Start of Records shown
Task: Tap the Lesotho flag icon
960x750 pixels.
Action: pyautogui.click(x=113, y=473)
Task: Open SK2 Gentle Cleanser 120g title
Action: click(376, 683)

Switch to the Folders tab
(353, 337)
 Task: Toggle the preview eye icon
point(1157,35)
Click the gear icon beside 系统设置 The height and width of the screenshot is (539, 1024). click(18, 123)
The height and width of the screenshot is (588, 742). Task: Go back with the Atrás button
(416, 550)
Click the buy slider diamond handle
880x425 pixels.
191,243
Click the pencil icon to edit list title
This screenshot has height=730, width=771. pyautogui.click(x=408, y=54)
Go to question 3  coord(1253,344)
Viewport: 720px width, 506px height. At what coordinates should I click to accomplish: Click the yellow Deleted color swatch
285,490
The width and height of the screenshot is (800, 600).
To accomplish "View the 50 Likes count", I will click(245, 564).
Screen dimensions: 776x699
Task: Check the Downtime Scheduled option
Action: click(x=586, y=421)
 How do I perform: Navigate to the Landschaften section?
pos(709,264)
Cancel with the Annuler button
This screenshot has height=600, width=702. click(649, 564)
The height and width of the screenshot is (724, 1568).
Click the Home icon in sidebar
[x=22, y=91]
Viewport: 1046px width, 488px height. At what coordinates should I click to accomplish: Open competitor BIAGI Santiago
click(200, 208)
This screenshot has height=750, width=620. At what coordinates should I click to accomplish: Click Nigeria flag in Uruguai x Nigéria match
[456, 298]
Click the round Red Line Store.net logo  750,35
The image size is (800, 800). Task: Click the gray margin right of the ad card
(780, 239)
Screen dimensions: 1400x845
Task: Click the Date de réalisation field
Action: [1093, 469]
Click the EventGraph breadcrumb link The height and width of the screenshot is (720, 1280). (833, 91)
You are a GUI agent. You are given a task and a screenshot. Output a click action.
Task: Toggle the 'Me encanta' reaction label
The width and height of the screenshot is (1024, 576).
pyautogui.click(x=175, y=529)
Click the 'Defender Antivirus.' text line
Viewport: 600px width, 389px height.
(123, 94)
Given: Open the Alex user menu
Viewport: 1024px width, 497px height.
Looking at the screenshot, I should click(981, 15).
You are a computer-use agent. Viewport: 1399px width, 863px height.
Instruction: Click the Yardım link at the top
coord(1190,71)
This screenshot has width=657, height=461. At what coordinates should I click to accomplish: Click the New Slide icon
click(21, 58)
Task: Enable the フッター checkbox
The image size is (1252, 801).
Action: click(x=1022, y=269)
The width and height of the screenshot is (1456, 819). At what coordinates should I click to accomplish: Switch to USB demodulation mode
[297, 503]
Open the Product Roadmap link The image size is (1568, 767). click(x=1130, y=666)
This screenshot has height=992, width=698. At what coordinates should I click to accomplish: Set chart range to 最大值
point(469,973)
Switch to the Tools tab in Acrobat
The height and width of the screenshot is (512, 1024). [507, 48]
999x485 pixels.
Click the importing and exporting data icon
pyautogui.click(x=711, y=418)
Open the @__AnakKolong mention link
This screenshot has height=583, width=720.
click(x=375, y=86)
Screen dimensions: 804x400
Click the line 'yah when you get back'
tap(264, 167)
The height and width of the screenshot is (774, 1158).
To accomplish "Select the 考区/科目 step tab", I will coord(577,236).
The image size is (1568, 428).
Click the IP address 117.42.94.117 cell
End of Records shown
• **How to complete this task**
Write the data from above out again, exactly.

• **Answer to this problem**
Task: Tap the Lesotho flag icon
960x750 pixels.
Action: pyautogui.click(x=113, y=473)
Task: Open SK2 Gentle Cleanser 120g title
Action: click(376, 683)

Switch to the Folders tab
(353, 337)
 Task: Toggle the preview eye icon
point(1157,35)
Click the gear icon beside 系统设置 The height and width of the screenshot is (539, 1024). click(18, 123)
The height and width of the screenshot is (588, 742). Task: Go back with the Atrás button
(416, 550)
Click the buy slider diamond handle
880x425 pixels.
191,243
Click the pencil icon to edit list title
This screenshot has height=730, width=771. pyautogui.click(x=408, y=54)
Go to question 3  coord(1253,344)
Viewport: 720px width, 506px height. At what coordinates should I click to accomplish: Click the yellow Deleted color swatch
285,490
The width and height of the screenshot is (800, 600).
To accomplish "View the 50 Likes count", I will click(245, 564).
Screen dimensions: 776x699
Task: Check the Downtime Scheduled option
Action: click(x=586, y=421)
 How do I perform: Navigate to the Landschaften section?
pos(709,264)
Cancel with the Annuler button
This screenshot has height=600, width=702. click(649, 564)
The height and width of the screenshot is (724, 1568).
Click the Home icon in sidebar
[x=22, y=91]
Viewport: 1046px width, 488px height. At what coordinates should I click to accomplish: Open competitor BIAGI Santiago
click(200, 208)
This screenshot has height=750, width=620. At what coordinates should I click to accomplish: Click Nigeria flag in Uruguai x Nigéria match
[456, 298]
Click the round Red Line Store.net logo  750,35
The image size is (800, 800). Task: Click the gray margin right of the ad card
(780, 239)
Screen dimensions: 1400x845
Task: Click the Date de réalisation field
Action: [1093, 469]
Click the EventGraph breadcrumb link The height and width of the screenshot is (720, 1280). (833, 91)
You are a GUI agent. You are given a task and a screenshot. Output a click action.
Task: Toggle the 'Me encanta' reaction label
The width and height of the screenshot is (1024, 576).
pyautogui.click(x=175, y=529)
Click the 'Defender Antivirus.' text line
Viewport: 600px width, 389px height.
(123, 94)
Given: Open the Alex user menu
Viewport: 1024px width, 497px height.
Looking at the screenshot, I should click(981, 15).
You are a computer-use agent. Viewport: 1399px width, 863px height.
Instruction: Click the Yardım link at the top
coord(1190,71)
This screenshot has width=657, height=461. At what coordinates should I click to accomplish: Click the New Slide icon
click(21, 58)
Task: Enable the フッター checkbox
The image size is (1252, 801).
Action: click(x=1022, y=269)
The width and height of the screenshot is (1456, 819). At what coordinates should I click to accomplish: Switch to USB demodulation mode
[297, 503]
Open the Product Roadmap link The image size is (1568, 767). click(x=1130, y=666)
This screenshot has height=992, width=698. At what coordinates should I click to accomplish: Set chart range to 最大值
point(469,973)
Switch to the Tools tab in Acrobat
The height and width of the screenshot is (512, 1024). [507, 48]
999x485 pixels.
Click the importing and exporting data icon
pyautogui.click(x=711, y=418)
Open the @__AnakKolong mention link
This screenshot has height=583, width=720.
click(x=375, y=86)
Screen dimensions: 804x400
Click the line 'yah when you get back'
tap(264, 167)
The height and width of the screenshot is (774, 1158).
To accomplish "Select the 考区/科目 step tab", I will coord(577,236).
The image size is (1568, 428).
Click the IP address 117.42.94.117 cell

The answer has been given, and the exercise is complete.